> _Saved data entries_:
* * * * * * *

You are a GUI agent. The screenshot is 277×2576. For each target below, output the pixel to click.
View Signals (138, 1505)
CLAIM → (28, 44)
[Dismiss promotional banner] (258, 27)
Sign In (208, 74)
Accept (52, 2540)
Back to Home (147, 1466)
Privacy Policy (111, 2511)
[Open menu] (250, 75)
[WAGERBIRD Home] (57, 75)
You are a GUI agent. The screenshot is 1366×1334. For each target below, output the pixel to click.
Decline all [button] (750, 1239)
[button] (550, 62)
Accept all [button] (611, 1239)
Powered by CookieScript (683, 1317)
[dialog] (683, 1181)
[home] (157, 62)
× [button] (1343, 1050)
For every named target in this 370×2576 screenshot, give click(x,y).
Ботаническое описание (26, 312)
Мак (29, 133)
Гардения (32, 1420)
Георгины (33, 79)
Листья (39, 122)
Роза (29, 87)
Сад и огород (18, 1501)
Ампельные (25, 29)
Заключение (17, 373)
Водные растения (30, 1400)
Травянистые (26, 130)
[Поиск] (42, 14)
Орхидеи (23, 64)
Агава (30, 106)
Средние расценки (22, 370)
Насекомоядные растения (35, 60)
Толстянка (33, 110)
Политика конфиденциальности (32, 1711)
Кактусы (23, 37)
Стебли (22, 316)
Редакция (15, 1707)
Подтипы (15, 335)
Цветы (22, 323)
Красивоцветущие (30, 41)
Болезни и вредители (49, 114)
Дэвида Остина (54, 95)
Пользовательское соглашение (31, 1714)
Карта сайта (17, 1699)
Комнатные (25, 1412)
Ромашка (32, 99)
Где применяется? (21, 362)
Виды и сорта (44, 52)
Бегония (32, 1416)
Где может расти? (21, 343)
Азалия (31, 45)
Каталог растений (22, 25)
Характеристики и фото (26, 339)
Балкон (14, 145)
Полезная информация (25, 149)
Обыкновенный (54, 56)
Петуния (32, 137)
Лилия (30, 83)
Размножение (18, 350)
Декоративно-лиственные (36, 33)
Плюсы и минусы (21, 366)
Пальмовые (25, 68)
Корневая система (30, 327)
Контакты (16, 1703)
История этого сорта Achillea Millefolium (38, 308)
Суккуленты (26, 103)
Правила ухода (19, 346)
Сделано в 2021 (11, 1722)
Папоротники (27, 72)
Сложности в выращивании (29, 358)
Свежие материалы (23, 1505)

* * * * * * *

Find and copy each line of the data where "agent" is present.

You are a GUI agent. The screenshot is 277×2576. For each target below, output the pixel to click.
You are a GUI agent. The screenshot is 1366×1334. For each target below, output the pixel to click.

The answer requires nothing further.